Cries of Anguish: A Report on Pakistan's FATA
Pakistan's volatile Federally Administered Tribal Areas (FATA) are too dangerous for most outsiders to access, and little information on the area leaves the region. Khalid Aziz, director of institutional capacity-building for the FATA Secretariat, screens a documentary and discusses the area's beleaguered development.
Pakistan's Federally Administered Tribal Areas (FATA), located in the country's volatile northwest, are a hotbed of extremism and militancy. The region is so dangerous that few outsiders—including journalists—can access it, and information about FATA is hard to obtain. Khalid Aziz aims to counter this trend. Speaking at an Asia Program event on April 13, he signaled his desire "to let the world know what's happening" in this troubled area, and "to give a human picture, on a ground level," of how FATA's instability has affected the region's long-suffering people.
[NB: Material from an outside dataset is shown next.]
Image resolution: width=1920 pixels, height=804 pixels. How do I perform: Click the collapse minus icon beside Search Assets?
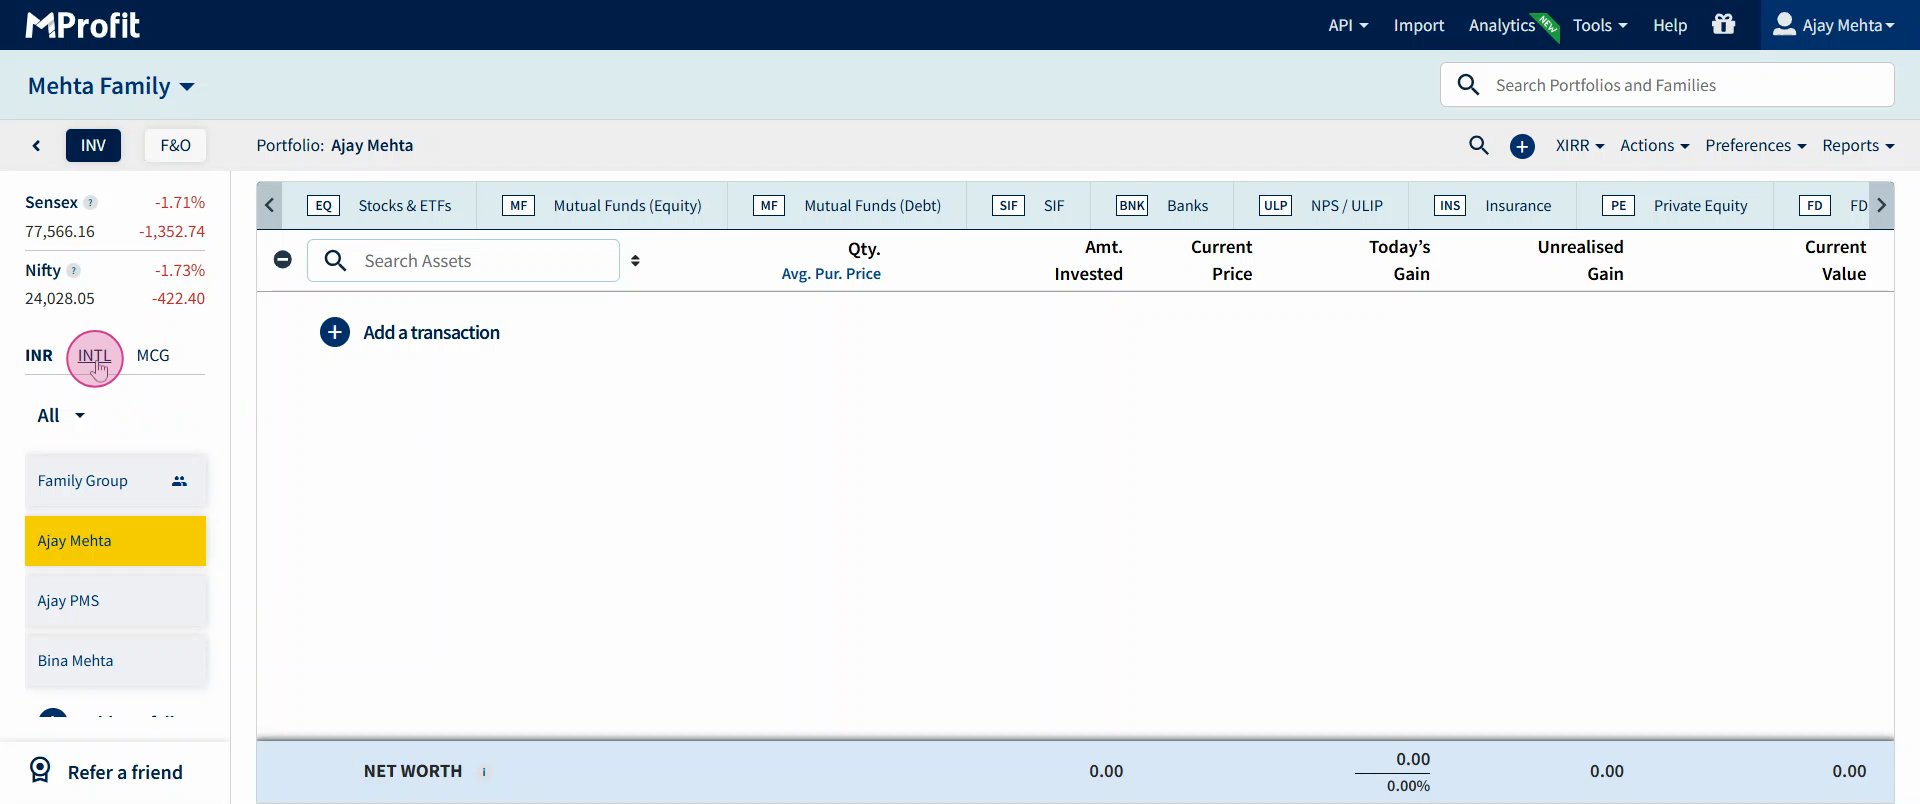tap(283, 260)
Aziz first screened "Cries of Anguish," a short documentary about FATA. The film recounts the many unsuccessful foreign attempts—by Tamerlane, Genghis Khan, the British, the Soviets, and others—to conquer the region. It also focuses on the tribal society of FATA's 3.5 million ethnic Pashtuns. A major theme of the documentary is FATA's lack of development, which the film's commentators attribute to the region's inaccessibility but also to a lack of funds from Islamabad. As a result, employment opportunities are extremely limited. While development aid has increased in recent years—700 kilometers of roads have been built in FATA over the past few years—this assistance is now threatened by the rapid spread of extremism.
The documentary depicts FATA's Pashtuns as demoralized, their hopes shattered "for reasons beyond their control" and their lives threatened "by a war not of their own asking." Those interviewed, however, are resolute, arguing against token gestures of kindness and instead advocating for the development long denied them. "Give us development and our due share and peace will follow," one man promises.
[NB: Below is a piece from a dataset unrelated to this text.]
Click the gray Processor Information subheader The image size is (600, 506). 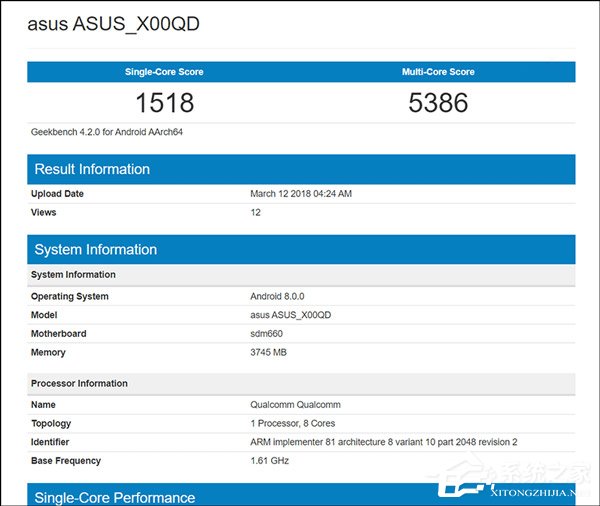pos(80,384)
After the film, Aziz addressed what he described as the "burning issue": How to pacify the region. He noted that, historically, "scorched earth" campaigns and other strictly military approaches—such as those deployed by Alexander the Great and later the Soviets—have failed. It is the more "indirect political approaches" that have succeeded. For example, Great Britain's Lord Curzon worked with tribes and "created stabilization" from within the structures of tribal elders.
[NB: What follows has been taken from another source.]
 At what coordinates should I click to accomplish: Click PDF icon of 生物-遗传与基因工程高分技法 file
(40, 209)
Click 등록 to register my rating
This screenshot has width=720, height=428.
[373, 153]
Aziz commented on current pacification policies, which include both peace treaties with militants and the use of unmanned U.S. drones. Such policies, he argued, have increased radicalization not just in FATA but across all of Pakistan. So what should be done? Aziz offered a range of solutions. Strong U.S. rhetoric should be tempered, while better trust should be promoted between the American and Pakistani militaries. Tight border controls should be introduced. Counterinsurgency methods should be better implemented. Pakistani institutions should be strengthened. And as for the drones, Aziz acknowledged their effectiveness and value. He championed their continued use—though under a Pakistani flag.